__Exercise material__.
══════

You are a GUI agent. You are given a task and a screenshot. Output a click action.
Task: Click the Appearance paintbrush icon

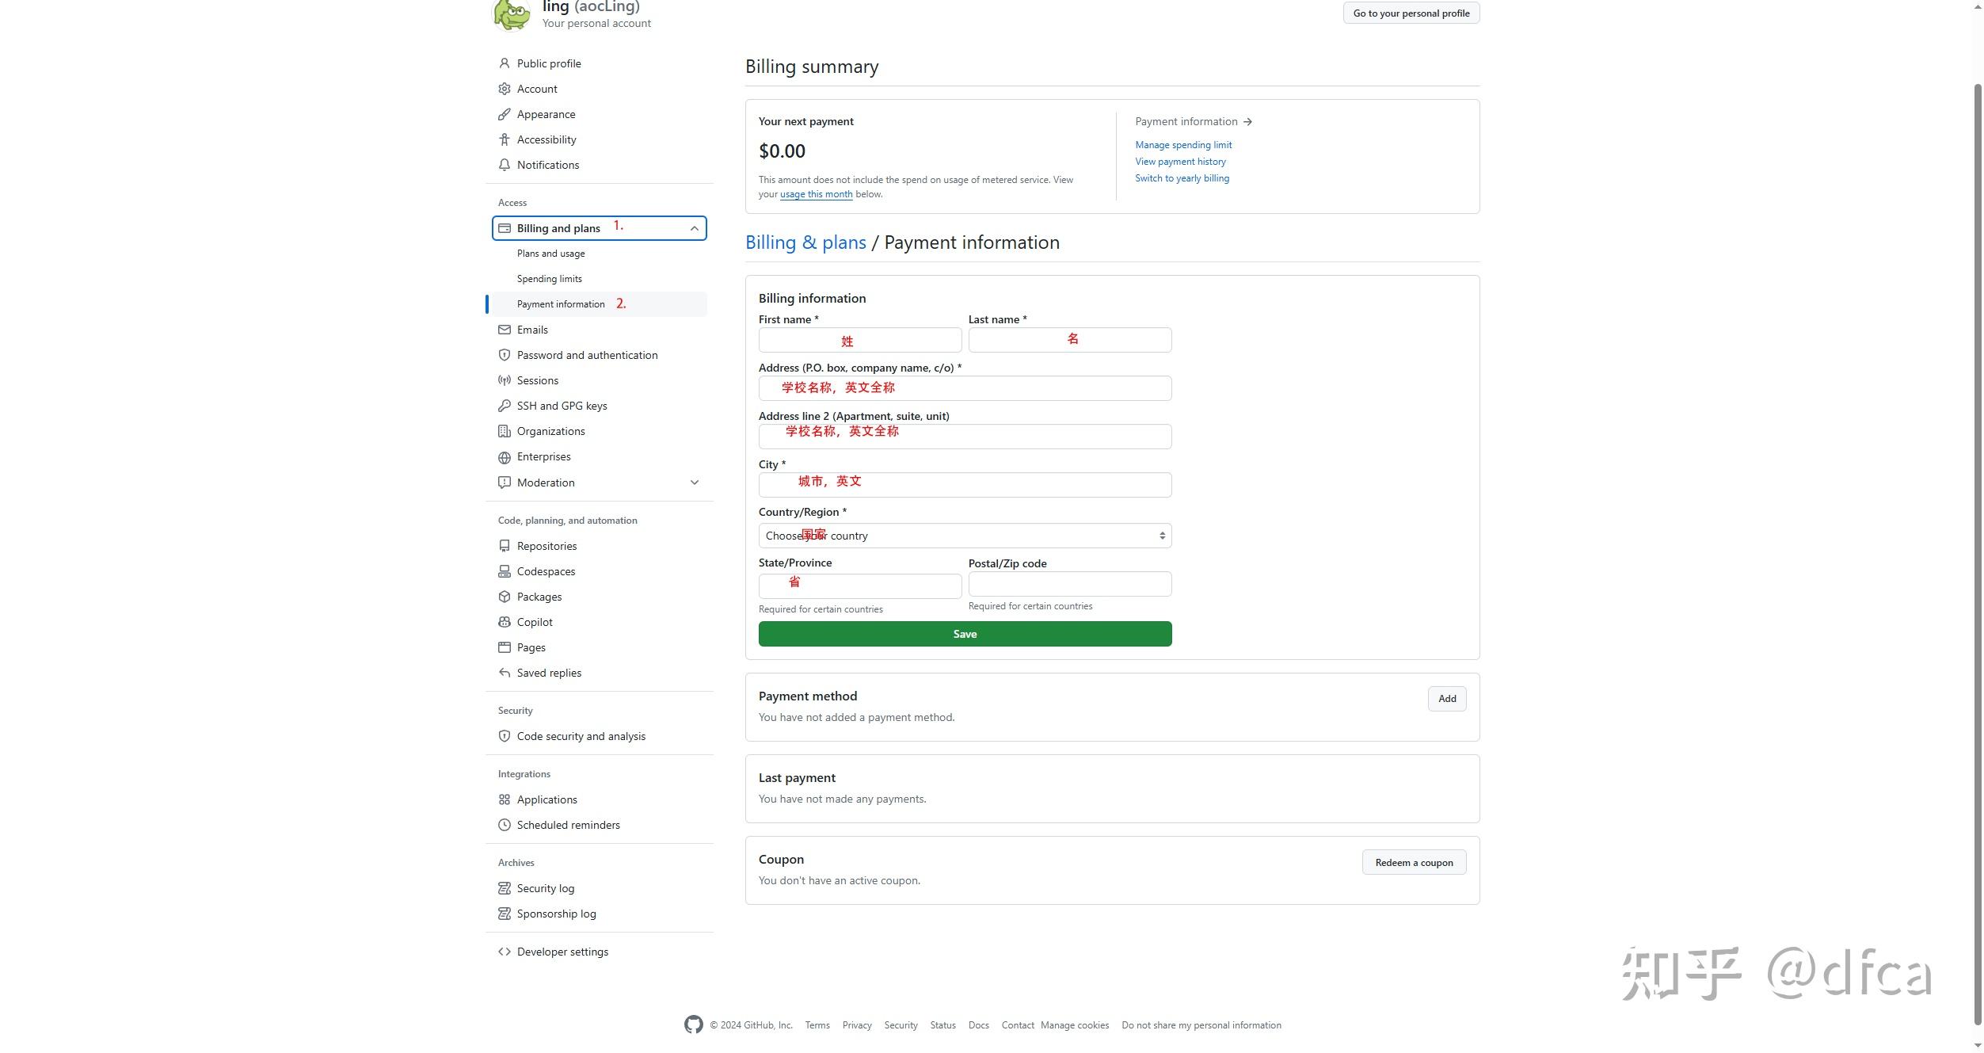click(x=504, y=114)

══════

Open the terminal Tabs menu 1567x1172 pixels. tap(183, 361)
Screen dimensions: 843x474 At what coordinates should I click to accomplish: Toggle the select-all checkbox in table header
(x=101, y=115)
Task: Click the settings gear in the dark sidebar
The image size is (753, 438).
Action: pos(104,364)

══════

__Problem__. With the line holding "Open the terminal" as the first and the line holding "Task: Click the settings" as the last, please transcribe exactly the lines of the material above in that range and nothing else.

__Response area__.
Open the terminal Tabs menu 1567x1172 pixels. tap(183, 361)
Screen dimensions: 843x474 At what coordinates should I click to accomplish: Toggle the select-all checkbox in table header
(x=101, y=115)
Task: Click the settings gear in the dark sidebar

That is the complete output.